Joachim Neander's Praise to the Lord, the Almighty - Lobe den Herren, den mächtigen König der Ehren in the original German - is among the great hymns of Reformed Protestant devotion, a paean to divine providence written by a young German schoolteacher in the final year of his life. Neander was born in 1650 in Bremen and died in 1680 at age thirty, leaving behind a collection of hymns and tunes that shaped German Reformed worship for centuries. Praise to the Lord, the Almighty is the crown of his brief output.
The hymn draws primarily from Psalm 103:1 - 'Praise the LORD, my soul; all my inmost being, praise his holy name' - and from the providence theology that Psalm 103 develops through its extended meditation on divine faithfulness, compassion, and protective care. Neander lived and worked in the Reformed tradition of Heidelberg, shaped by the Calvinist theology of the Heidelberg Catechism with its famous answer that the Christian's 'only comfort in life and in death' is belonging body and soul to a faithful Savior. That comfort - that radical dependence on God's providential care - breathes through every stanza of the hymn.
The first stanza establishes the commanding address: 'Praise to the Lord, the Almighty, the King of creation! O my soul, praise him, for he is your health and salvation!' The 'King of creation' is not merely a title but a theological claim about divine sovereignty over all things. The German Reformed tradition, following Calvin, emphasized God's governance of every detail of the created order - nothing happens outside his purpose, nothing falls beyond his care. This cosmic sovereignty is the ground of the hymn's praise rather than a cause for anxiety.
The second stanza addresses Psalm 91:4's image of God sheltering under his wings: 'Praise to the Lord, who o'er all things so wondrously reigneth, shelters thee under his wings, yea, so gently sustaineth!' Neander's image of divine protection is characteristically tender for a tradition sometimes caricatured as cold. The Hebrew word for God's 'hovering' over the waters in Genesis 1:2 uses the same root as the eagle's hovering over its nest in Deuteronomy 32:11, connecting creation, providence, and protection in a single biblical metaphor that Neander deploys with compressed beauty.
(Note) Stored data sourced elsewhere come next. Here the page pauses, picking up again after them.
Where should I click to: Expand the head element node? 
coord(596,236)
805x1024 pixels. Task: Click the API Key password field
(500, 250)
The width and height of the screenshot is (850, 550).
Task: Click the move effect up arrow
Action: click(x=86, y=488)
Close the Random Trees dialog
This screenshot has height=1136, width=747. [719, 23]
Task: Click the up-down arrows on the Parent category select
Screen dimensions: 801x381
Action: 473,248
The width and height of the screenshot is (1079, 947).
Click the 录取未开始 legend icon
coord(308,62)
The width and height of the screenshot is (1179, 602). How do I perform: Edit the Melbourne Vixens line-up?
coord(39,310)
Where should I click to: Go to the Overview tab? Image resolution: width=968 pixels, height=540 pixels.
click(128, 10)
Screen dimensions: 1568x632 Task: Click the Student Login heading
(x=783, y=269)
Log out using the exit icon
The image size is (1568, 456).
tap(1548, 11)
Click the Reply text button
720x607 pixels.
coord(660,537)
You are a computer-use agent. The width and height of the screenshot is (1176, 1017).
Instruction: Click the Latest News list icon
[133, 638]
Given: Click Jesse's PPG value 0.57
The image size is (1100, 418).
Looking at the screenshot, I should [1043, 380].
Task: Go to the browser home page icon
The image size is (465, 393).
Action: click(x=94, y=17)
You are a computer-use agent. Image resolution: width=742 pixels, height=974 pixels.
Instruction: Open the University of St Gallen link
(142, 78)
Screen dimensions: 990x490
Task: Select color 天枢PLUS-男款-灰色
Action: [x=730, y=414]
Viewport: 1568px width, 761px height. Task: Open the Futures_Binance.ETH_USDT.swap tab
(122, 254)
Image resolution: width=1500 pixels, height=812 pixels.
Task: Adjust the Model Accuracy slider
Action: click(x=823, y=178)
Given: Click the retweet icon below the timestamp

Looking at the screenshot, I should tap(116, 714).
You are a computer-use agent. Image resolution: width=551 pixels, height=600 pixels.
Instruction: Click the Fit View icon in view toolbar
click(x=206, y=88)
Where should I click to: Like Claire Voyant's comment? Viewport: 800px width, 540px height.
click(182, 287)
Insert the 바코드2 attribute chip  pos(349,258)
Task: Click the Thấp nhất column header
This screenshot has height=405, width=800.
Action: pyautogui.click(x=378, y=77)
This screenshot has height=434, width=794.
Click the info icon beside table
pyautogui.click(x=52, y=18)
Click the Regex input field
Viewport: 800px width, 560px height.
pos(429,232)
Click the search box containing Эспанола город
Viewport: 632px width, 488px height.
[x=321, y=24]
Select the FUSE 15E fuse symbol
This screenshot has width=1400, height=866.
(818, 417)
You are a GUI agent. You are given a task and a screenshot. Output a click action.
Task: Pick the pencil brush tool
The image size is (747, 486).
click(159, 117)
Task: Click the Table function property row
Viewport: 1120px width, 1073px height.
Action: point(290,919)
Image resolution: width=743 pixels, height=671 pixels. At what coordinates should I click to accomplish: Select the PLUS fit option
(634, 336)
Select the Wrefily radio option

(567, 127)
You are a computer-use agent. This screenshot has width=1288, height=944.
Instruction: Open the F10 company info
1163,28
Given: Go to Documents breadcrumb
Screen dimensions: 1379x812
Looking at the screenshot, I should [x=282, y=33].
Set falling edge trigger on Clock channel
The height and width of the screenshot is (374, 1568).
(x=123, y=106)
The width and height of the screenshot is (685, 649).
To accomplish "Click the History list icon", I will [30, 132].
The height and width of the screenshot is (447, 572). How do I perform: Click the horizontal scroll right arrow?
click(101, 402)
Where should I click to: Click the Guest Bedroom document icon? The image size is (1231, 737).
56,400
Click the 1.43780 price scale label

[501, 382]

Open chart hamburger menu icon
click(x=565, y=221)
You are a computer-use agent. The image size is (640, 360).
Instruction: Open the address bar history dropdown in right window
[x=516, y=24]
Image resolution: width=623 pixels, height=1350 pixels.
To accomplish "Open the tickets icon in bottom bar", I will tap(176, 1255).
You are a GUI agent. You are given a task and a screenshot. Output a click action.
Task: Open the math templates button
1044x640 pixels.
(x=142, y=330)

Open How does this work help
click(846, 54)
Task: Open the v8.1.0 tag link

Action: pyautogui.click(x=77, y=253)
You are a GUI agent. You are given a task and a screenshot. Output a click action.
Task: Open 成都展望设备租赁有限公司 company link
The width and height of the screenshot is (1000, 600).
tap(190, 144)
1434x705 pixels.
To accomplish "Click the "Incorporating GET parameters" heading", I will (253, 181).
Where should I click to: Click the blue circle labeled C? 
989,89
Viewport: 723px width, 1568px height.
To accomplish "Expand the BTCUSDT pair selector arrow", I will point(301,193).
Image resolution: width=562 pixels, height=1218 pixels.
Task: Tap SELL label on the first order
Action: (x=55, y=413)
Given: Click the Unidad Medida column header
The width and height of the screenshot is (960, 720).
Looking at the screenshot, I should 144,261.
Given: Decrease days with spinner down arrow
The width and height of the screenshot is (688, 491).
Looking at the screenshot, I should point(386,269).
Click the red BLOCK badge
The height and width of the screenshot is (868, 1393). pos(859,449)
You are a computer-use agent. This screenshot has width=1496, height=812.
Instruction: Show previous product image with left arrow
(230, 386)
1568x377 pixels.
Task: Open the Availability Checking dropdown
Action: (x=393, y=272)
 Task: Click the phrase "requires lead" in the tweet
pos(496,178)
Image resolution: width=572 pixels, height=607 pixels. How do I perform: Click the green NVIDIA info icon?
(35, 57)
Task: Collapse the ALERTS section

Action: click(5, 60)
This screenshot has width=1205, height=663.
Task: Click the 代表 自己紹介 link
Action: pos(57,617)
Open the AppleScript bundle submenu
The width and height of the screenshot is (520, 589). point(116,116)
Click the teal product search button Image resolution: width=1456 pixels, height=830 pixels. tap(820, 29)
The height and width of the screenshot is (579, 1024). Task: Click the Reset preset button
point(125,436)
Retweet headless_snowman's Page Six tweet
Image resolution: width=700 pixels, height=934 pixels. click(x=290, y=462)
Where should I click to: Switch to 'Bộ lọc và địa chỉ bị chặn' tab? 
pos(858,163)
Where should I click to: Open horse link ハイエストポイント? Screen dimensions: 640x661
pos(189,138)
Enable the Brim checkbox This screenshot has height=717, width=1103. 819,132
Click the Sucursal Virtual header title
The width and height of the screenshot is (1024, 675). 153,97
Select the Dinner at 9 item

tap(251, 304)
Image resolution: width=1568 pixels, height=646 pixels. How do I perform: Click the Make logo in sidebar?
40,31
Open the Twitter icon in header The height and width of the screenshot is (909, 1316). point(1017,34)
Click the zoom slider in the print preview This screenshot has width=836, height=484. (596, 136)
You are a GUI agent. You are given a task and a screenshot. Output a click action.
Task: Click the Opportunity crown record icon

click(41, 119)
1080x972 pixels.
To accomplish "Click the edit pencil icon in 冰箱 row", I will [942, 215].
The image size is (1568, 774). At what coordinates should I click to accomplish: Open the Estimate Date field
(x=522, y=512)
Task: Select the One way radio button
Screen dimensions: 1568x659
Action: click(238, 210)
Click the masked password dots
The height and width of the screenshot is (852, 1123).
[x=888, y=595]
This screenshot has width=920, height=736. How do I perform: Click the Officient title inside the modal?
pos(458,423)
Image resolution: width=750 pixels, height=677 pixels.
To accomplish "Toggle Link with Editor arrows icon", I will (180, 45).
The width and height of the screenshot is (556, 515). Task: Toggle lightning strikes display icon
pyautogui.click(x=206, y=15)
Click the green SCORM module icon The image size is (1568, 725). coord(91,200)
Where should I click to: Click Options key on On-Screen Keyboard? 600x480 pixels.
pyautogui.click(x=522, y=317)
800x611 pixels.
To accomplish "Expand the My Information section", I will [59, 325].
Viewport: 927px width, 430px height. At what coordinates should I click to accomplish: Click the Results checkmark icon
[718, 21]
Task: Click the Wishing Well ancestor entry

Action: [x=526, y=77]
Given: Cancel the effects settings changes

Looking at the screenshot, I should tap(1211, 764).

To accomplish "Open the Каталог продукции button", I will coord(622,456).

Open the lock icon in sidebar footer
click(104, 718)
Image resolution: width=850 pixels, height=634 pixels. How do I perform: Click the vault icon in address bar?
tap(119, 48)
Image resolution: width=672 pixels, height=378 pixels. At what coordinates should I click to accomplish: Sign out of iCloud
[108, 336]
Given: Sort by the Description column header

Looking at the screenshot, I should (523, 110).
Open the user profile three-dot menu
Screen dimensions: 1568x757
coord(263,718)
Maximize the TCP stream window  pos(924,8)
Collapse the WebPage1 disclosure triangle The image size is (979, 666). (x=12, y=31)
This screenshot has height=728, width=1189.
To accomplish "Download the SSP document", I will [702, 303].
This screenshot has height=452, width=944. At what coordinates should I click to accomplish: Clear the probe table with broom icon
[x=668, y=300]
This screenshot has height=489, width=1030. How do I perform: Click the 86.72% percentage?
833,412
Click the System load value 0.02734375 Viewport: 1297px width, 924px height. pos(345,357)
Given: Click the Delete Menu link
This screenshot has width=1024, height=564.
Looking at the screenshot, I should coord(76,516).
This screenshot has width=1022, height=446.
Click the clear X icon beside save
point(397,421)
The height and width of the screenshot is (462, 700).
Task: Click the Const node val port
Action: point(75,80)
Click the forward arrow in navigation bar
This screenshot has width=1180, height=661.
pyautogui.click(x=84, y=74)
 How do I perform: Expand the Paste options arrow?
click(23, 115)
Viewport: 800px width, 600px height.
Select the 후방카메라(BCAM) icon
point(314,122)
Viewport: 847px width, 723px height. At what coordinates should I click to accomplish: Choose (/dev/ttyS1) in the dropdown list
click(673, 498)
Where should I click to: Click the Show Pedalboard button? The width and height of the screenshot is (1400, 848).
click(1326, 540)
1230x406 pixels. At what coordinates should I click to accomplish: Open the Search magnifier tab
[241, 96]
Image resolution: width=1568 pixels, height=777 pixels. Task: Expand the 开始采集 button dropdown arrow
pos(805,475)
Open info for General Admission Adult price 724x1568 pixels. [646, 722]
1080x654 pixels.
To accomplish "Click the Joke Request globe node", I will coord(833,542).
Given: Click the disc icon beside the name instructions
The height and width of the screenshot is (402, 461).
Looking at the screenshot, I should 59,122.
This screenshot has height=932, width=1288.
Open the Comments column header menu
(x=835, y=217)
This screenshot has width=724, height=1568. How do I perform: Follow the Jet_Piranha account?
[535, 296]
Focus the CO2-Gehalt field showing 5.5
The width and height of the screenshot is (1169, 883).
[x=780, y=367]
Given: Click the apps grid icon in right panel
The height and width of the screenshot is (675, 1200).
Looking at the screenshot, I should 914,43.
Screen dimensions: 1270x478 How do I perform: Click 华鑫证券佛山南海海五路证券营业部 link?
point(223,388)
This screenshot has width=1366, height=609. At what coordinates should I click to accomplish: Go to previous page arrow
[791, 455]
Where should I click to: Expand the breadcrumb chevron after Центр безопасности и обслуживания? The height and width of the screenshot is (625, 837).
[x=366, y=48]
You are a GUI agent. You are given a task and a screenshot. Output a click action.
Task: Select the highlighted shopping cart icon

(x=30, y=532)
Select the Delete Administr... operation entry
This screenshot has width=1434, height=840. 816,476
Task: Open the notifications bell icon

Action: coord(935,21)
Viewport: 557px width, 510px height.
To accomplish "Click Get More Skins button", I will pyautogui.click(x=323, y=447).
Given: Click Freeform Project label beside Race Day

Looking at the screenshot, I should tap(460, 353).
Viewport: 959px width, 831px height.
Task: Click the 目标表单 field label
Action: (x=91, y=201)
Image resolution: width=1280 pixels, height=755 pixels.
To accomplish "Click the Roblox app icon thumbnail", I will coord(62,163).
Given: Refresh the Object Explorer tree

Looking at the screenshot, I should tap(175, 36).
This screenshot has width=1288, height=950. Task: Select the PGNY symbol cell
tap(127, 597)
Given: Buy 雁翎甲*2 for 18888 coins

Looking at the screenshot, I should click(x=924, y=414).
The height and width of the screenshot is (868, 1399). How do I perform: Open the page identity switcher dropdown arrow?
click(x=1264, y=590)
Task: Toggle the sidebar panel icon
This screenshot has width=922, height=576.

Psalm 103:5 - 'who satisfies your desires with good things so that your youth is renewed like the eagle's' - informs the third stanza's celebration of God as the one who 'orders and orders all things' - a reference to Neander's Calvinist conviction that divine providence extends to every detail. For a man writing in 1680, in the aftermath of devastating religious wars and amid constant threat of disease (he died that same year, possibly of plague), this conviction was not theoretical but existential.
Catherine Winkworth's 1863 English translation brought the hymn into the English-speaking world with remarkable fidelity, preserving both the doctrinal content and the hymn's characteristic movement from sweeping cosmic praise to intimate personal trust. Her translation work, collected in Lyra Germanica, was instrumental in introducing the riches of German Lutheran and Reformed hymnody to Victorian England, and Praise to the Lord remains the most widely sung of all her translations. Set to the tune 'Lobe den Herren,' an early seventeenth-century German melody of unusual dignity and breadth, it has entered the repertoire of virtually every Protestant denomination worldwide.